**TASK MATERIAL**
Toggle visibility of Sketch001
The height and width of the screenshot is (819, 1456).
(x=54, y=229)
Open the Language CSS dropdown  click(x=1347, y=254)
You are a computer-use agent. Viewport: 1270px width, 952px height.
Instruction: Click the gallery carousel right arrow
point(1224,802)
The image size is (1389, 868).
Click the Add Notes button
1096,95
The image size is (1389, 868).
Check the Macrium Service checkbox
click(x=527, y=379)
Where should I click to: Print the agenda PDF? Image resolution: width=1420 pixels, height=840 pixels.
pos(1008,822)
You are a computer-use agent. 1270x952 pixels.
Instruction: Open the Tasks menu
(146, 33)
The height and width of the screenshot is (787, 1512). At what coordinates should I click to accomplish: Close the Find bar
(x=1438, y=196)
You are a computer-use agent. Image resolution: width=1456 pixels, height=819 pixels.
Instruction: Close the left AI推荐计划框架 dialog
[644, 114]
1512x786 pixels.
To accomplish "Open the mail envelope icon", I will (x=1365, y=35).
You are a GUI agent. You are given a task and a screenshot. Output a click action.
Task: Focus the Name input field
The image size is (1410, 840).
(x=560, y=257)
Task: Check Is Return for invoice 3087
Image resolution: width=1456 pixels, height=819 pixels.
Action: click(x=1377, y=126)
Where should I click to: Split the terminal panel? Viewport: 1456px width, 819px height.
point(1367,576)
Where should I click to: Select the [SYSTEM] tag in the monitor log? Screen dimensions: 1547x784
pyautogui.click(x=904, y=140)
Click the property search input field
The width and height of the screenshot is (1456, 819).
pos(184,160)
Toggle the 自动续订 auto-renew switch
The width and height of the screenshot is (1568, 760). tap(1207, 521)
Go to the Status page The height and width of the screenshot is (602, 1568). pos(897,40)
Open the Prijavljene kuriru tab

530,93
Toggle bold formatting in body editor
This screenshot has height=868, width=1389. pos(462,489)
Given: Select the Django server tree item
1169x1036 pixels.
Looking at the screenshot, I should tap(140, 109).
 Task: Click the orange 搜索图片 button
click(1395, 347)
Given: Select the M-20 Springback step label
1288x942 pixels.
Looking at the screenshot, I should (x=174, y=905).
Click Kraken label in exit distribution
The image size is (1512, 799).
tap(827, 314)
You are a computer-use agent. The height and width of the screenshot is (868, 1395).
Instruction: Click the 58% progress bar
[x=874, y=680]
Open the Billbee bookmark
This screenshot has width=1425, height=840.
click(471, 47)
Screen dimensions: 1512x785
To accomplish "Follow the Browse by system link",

**ACTION ITEM**
Line by line, output the listing above without alteration.

**TASK OUTPUT**
Toggle visibility of Sketch001
The height and width of the screenshot is (819, 1456).
(x=54, y=229)
Open the Language CSS dropdown  click(x=1347, y=254)
You are a computer-use agent. Viewport: 1270px width, 952px height.
Instruction: Click the gallery carousel right arrow
point(1224,802)
The image size is (1389, 868).
Click the Add Notes button
1096,95
The image size is (1389, 868).
Check the Macrium Service checkbox
click(x=527, y=379)
Where should I click to: Print the agenda PDF? Image resolution: width=1420 pixels, height=840 pixels.
pos(1008,822)
You are a computer-use agent. 1270x952 pixels.
Instruction: Open the Tasks menu
(146, 33)
The height and width of the screenshot is (787, 1512). At what coordinates should I click to accomplish: Close the Find bar
(x=1438, y=196)
You are a computer-use agent. Image resolution: width=1456 pixels, height=819 pixels.
Instruction: Close the left AI推荐计划框架 dialog
[644, 114]
1512x786 pixels.
To accomplish "Open the mail envelope icon", I will (x=1365, y=35).
You are a GUI agent. You are given a task and a screenshot. Output a click action.
Task: Focus the Name input field
The image size is (1410, 840).
(x=560, y=257)
Task: Check Is Return for invoice 3087
Image resolution: width=1456 pixels, height=819 pixels.
Action: click(x=1377, y=126)
Where should I click to: Split the terminal panel? Viewport: 1456px width, 819px height.
point(1367,576)
Where should I click to: Select the [SYSTEM] tag in the monitor log? Screen dimensions: 1547x784
pyautogui.click(x=904, y=140)
Click the property search input field
The width and height of the screenshot is (1456, 819).
pos(184,160)
Toggle the 自动续订 auto-renew switch
The width and height of the screenshot is (1568, 760). tap(1207, 521)
Go to the Status page The height and width of the screenshot is (602, 1568). pos(897,40)
Open the Prijavljene kuriru tab

530,93
Toggle bold formatting in body editor
This screenshot has height=868, width=1389. pos(462,489)
Given: Select the Django server tree item
1169x1036 pixels.
Looking at the screenshot, I should tap(140, 109).
 Task: Click the orange 搜索图片 button
click(1395, 347)
Given: Select the M-20 Springback step label
1288x942 pixels.
Looking at the screenshot, I should (x=174, y=905).
Click Kraken label in exit distribution
The image size is (1512, 799).
tap(827, 314)
You are a computer-use agent. The height and width of the screenshot is (868, 1395).
Instruction: Click the 58% progress bar
[x=874, y=680]
Open the Billbee bookmark
This screenshot has width=1425, height=840.
click(471, 47)
Screen dimensions: 1512x785
To accomplish "Follow the Browse by system link",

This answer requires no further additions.